═══ Page text ═══

Much of the site was formerly managed as arable land, but was latterly entered into set aside and developed as grassland, being cut annually for hay by the agricultural tenant.

Lake Farm was formally made a country park in September 2002, after years of campaigning to save it from development.

==School development==
On 25 February 2012 more than 100 local residents took to the streets to protest about Hillingdon Council's plan to build a primary school in the park, in open defiance of its own Green Belt policy. Hayes and Harlington MP John McDonnell led a march from the spot earmarked for the building - the green in Botwell Lane, Hayes - to the town centre. Since announcing its intentions, Hillingdon Council has stood firm in the face of public discontent, confirming in August 2012 that "the planning application [was] being tweaked."

In January 2013, a GLA report demonstrated that Hillingdon Council's plan to build on Lake Farm was in jeopardy, and London's Mayor Boris Johnson raised major concerns over the council's plan to build on Lake Farm. Transport for London also recognised that parents dropping off their children would cause major congestion and bus-service disruption.

═══

Problems to solve:
[1] Answer these questions from the Lake Farm passage:
(a) When was Lake Farm formally made a country park?
(b) Who led the march on 25 February 2012?
(c) What did Transport for London recognize about parents dropping off their children?
[2] Transcribe the Lake Farm passage word for word between "Much of the" and "it from development.", inclusive.
The data that comes after this passage has no connection to it.

═══ Information shown ═══

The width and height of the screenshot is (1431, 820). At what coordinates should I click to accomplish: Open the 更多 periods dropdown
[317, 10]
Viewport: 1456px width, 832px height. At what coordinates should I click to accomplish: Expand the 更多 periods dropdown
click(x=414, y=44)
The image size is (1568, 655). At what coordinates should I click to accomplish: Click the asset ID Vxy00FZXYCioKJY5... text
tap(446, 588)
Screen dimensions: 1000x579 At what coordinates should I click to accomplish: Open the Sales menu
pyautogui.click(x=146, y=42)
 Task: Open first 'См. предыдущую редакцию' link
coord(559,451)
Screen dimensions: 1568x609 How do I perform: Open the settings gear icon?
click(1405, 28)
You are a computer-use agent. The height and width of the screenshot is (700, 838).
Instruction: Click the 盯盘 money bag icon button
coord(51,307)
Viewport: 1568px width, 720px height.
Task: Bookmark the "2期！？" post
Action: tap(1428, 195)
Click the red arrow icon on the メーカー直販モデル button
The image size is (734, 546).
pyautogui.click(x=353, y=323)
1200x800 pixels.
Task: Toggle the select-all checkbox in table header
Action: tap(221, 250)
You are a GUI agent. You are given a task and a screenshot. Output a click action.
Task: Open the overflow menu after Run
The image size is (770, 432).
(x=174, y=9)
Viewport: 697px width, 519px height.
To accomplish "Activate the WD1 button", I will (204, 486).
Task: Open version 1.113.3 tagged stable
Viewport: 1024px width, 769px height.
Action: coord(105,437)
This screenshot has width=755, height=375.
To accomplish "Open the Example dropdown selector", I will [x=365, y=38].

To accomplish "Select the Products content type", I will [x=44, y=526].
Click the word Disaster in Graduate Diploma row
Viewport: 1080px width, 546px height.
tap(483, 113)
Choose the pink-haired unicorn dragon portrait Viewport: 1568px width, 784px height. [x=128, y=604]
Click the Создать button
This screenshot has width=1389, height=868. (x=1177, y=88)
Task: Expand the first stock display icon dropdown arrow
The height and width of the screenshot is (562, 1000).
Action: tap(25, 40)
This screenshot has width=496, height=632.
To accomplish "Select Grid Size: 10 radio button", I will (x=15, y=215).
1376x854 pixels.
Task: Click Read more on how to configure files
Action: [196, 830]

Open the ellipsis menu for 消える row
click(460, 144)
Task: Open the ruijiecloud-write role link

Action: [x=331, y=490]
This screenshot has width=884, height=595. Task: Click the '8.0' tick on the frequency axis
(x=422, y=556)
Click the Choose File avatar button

═══

Activity answers:
[1]
(a) September 2002
(b) Hayes and Harlington MP John McDonnell
(c) It would cause major congestion and bus-service disruption.

[2]
Much of the site was formerly managed as arable land, but was latterly entered into set aside and developed as grassland, being cut annually for hay by the agricultural tenant.

Lake Farm was formally made a country park in September 2002, after years of campaigning to save it from development.